When things pile up on land, Kyle knows exactly where to go. He swims with the Masters competitive swimming community, spending as much time as possible in the water, on it, or nearby. This is where he resets. In the pool, the stresses of the day disappear.

And while the calm rarely lasts, the clarity does. Whether navigating regulation, leading through crisis, or explaining legal risk through Prince lyrics, Kyle is still doing what he has always done best: bringing clarity and steady judgment to complex operations and the teams responsible for keeping them moving when the stakes are high.

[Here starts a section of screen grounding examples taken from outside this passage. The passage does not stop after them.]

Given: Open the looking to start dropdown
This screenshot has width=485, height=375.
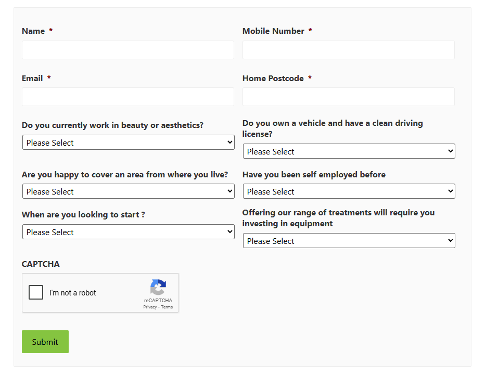Looking at the screenshot, I should (x=128, y=232).
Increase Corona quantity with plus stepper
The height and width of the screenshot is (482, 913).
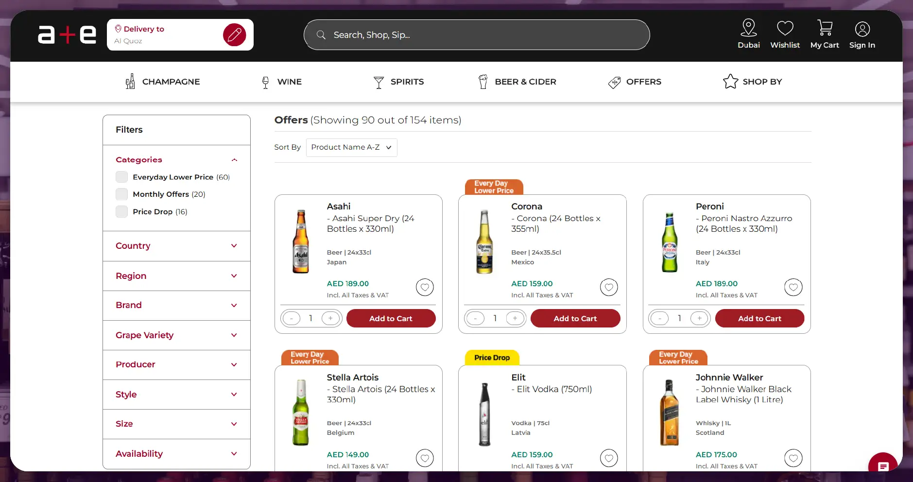tap(515, 318)
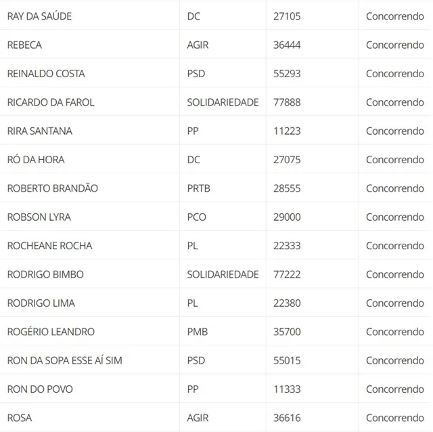
Task: Select RON DA SOPA ESSE AÍ SIM
Action: (x=65, y=361)
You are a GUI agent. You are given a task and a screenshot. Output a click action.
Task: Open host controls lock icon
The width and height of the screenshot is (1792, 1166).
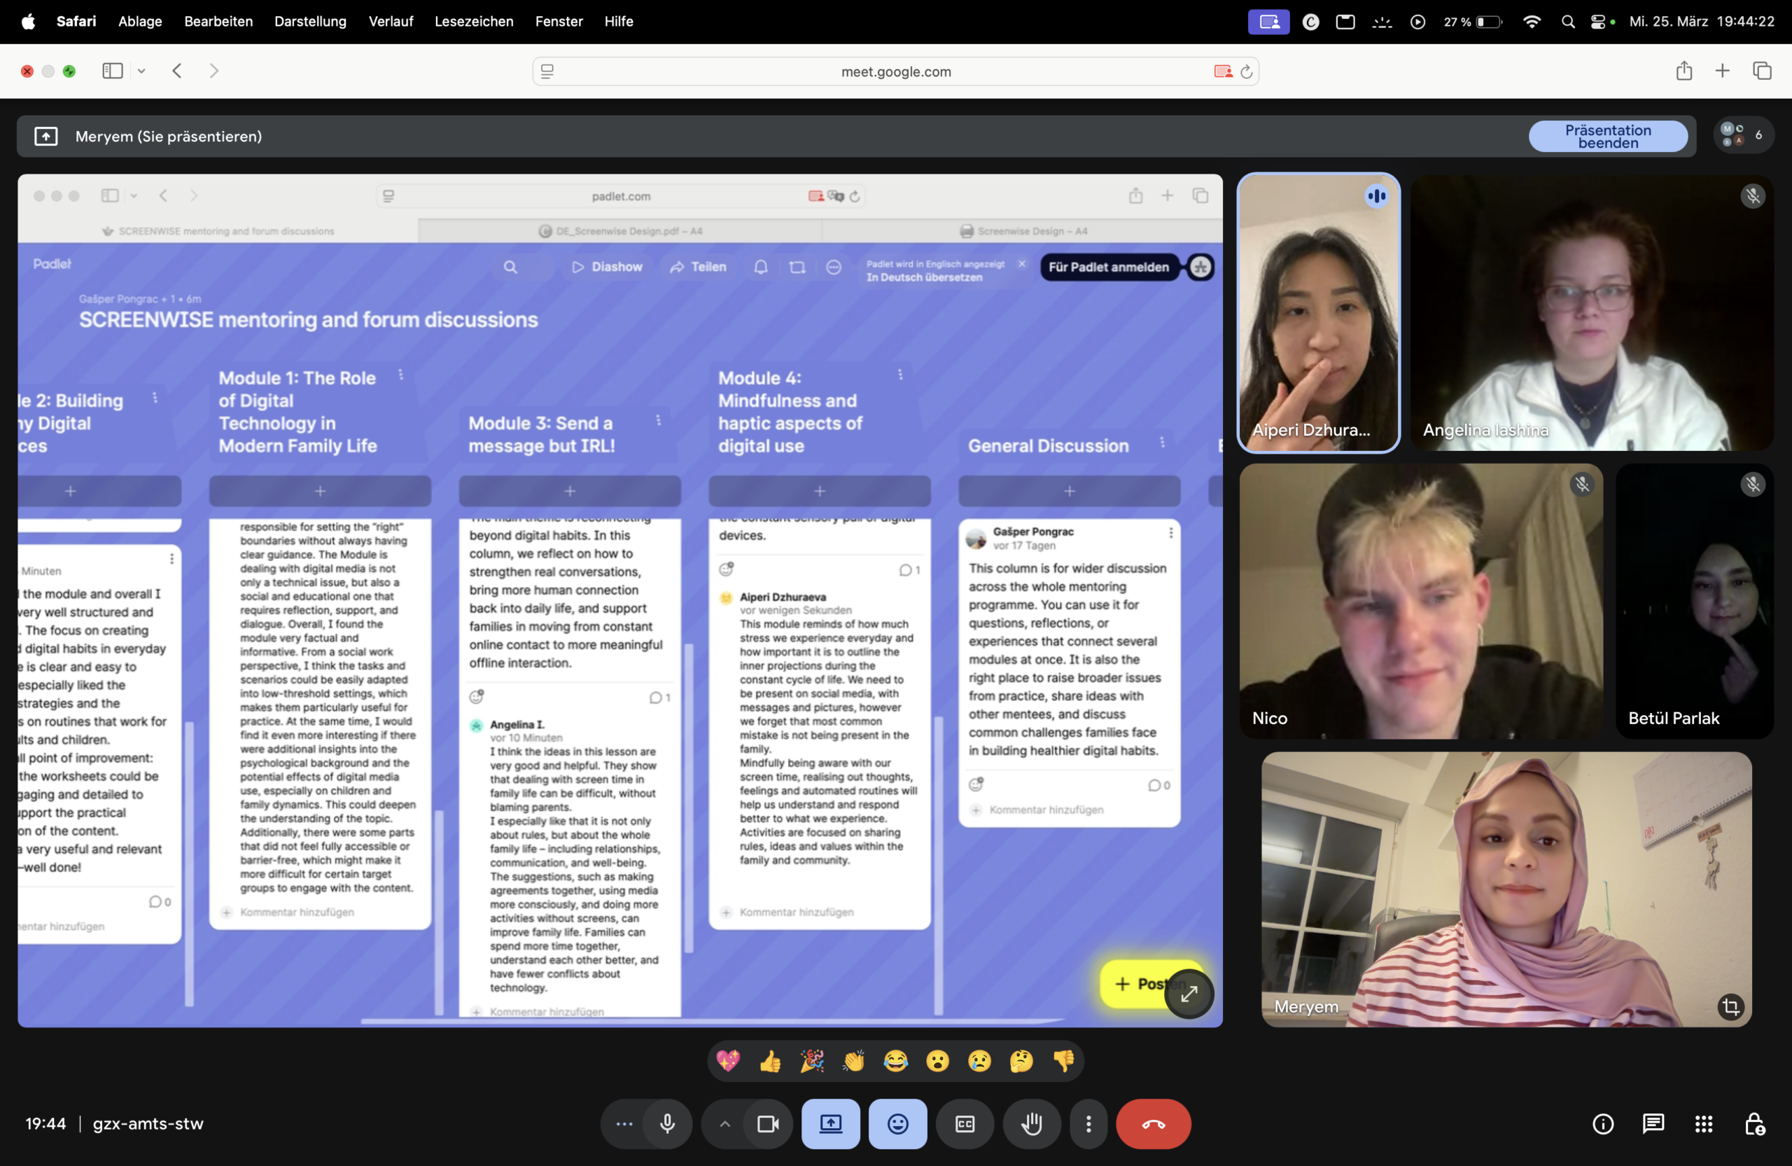[x=1754, y=1124]
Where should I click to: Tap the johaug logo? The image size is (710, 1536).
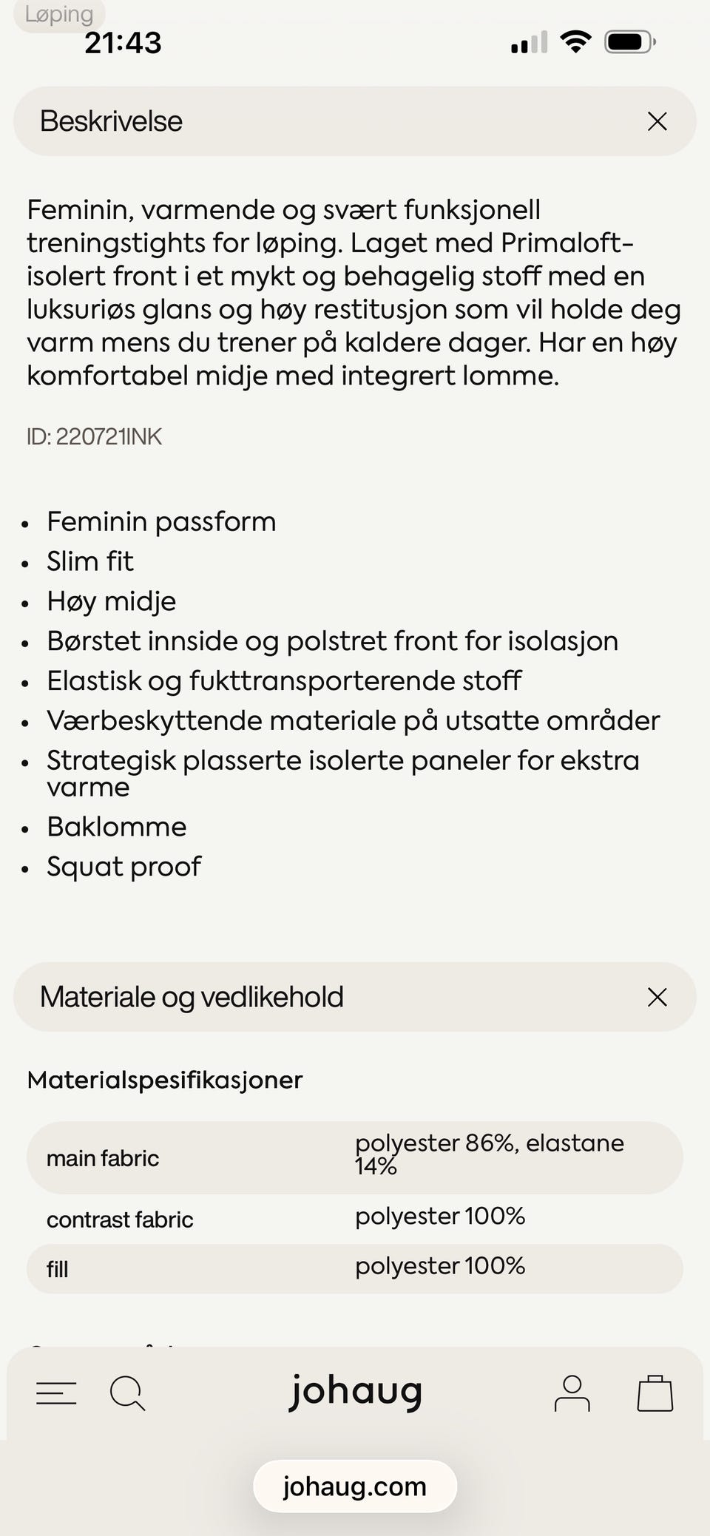356,1393
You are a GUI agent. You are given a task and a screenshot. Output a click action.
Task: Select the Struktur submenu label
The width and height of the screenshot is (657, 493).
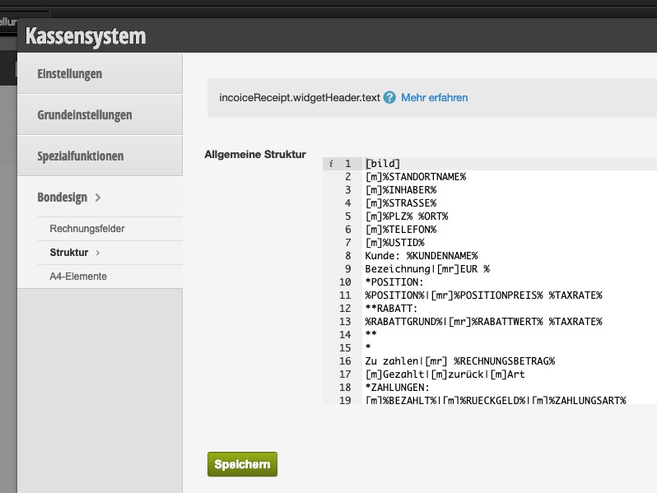tap(69, 253)
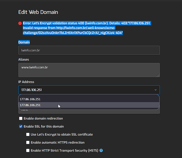Uncheck Enable SSL for this domain
The image size is (182, 158).
pyautogui.click(x=21, y=126)
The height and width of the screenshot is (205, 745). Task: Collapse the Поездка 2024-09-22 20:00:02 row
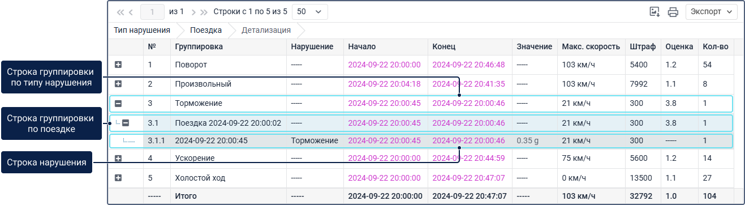126,123
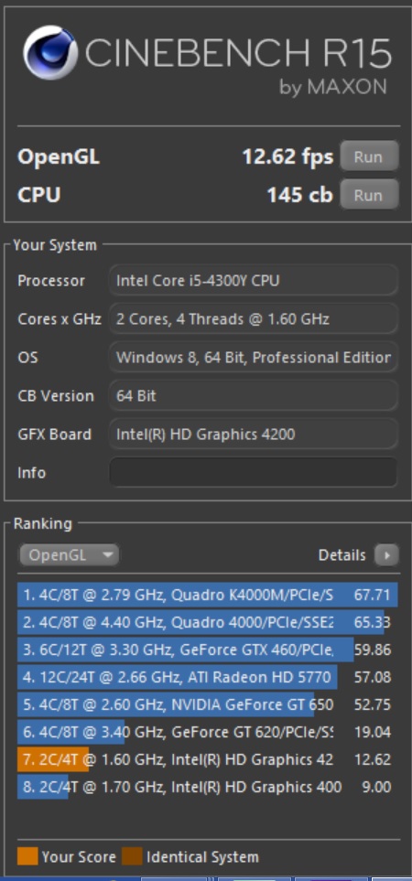Select ranking entry 4 ATI Radeon HD 5770
This screenshot has width=412, height=881.
[x=208, y=677]
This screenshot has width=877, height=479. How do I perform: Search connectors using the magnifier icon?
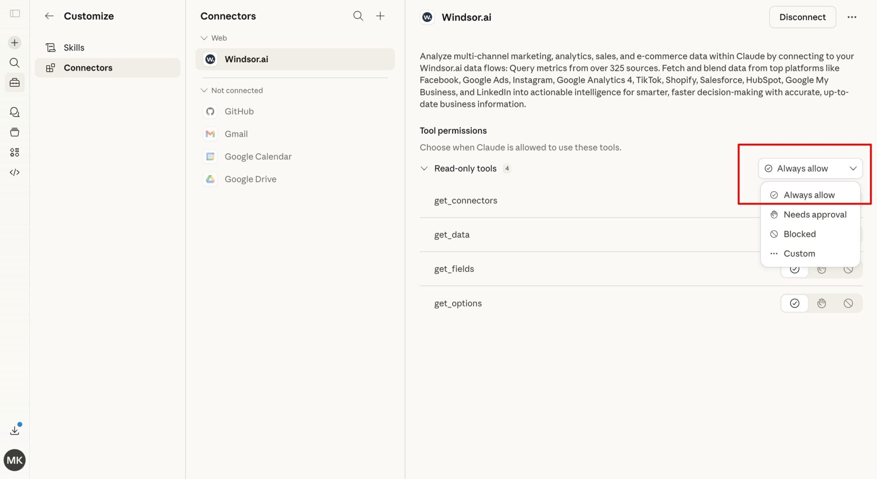358,16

He may not have followed his father into the cockpit, but he never really left the world that first captivated him as a child. He simply found a different seat from which to help keep it moving forward.

The travel benefits aren’t too shabby, either. 

Joanna Plichta Boisen is Chief Pro Bono & Social Impact Officer at Davis Wright Tremaine. Her day job is do-goodery. Her side hustle is telling stories about extraordinary people worth knowing.